Fusion combines the pre-transformed views into a single output image. Built-in methods are selected with fusion.fuse(..., fusion_func=..., weights_func=...). Custom fusion and weight functions are described in the Extension API section.

Fusion methods

weighted_average_fusion (default)

  • Uses blending weights with optional extra fusion_weights.
  • Good general-purpose choice for smooth transitions across overlaps.

simple_average_fusion

  • Averages valid pixels (ignores NaNs), without blending weights.
  • Useful as a baseline when weights are not desired.

max_fusion

  • Pixel-wise maximum across views.
  • Useful for sparse or bright features where max intensity is preferred.

multi_view_deconvolution

Implements the efficient Bayesian multi-view deconvolution method from:

Preibisch et al., "Efficient Bayesian-based multiview deconvolution", Nature Methods 11, 645–648 (2014). https://doi.org/10.1038/nmeth.2929

Iteratively refines a single fused estimate ψ by applying, for each view in turn, a forward blur, a ratio correction, and a back-projected multiplicative update. Blending weights gate updates so that only views with genuine coverage contribute at each pixel.

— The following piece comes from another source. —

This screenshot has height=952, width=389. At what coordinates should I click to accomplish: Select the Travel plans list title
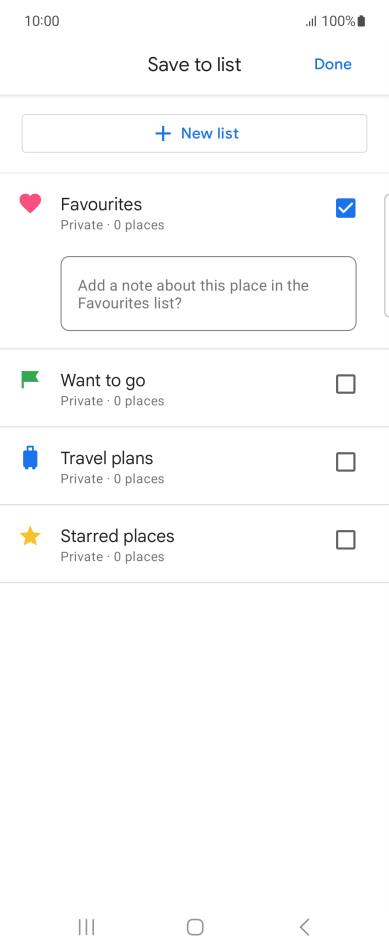107,458
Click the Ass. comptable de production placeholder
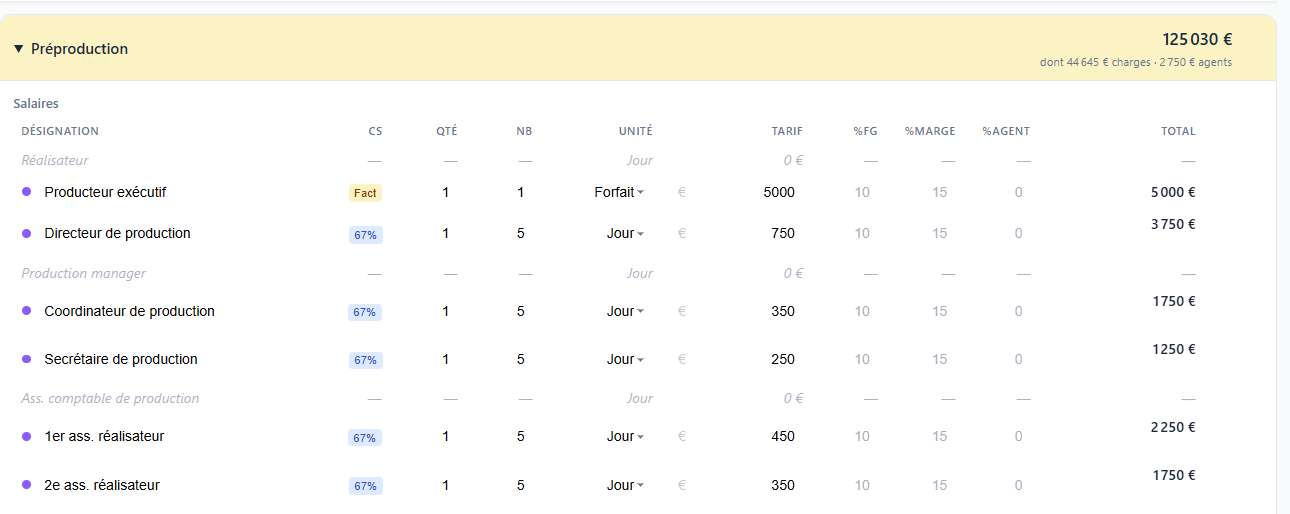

Key parameters (passed via fusion_func_kwargs):

Parameter Default Description
psfs None List of per-view PSF arrays (one per view). When None, a Gaussian PSF is estimated from output_spacing, na, and wavelength_um.
psf_type "EFFICIENT_BAYESIAN" Compound back-projection kernel variant: "EFFICIENT_BAYESIAN" (most accurate), "OPTIMIZATION_I", "OPTIMIZATION_II", or "INDEPENDENT" (standard RL, no cross-view coupling).
n_iterations 10 Number of deconvolution iterations.
lambda_reg 0.0 Tikhonov regularisation strength; 0 disables it. Values in 1e-41e-2 give mild smoothing.
output_spacing None Physical pixel spacing (µm) keyed by dimension, used for automatic PSF estimation.
na 0.8 Numerical aperture for PSF estimation.
wavelength_um 0.5 Emission wavelength in µm for PSF estimation.
sample_boundary_erosion_px 0 Pixels to erode the union coverage mask before zeroing output; removes the bright-ring artefact at the outer sample boundary.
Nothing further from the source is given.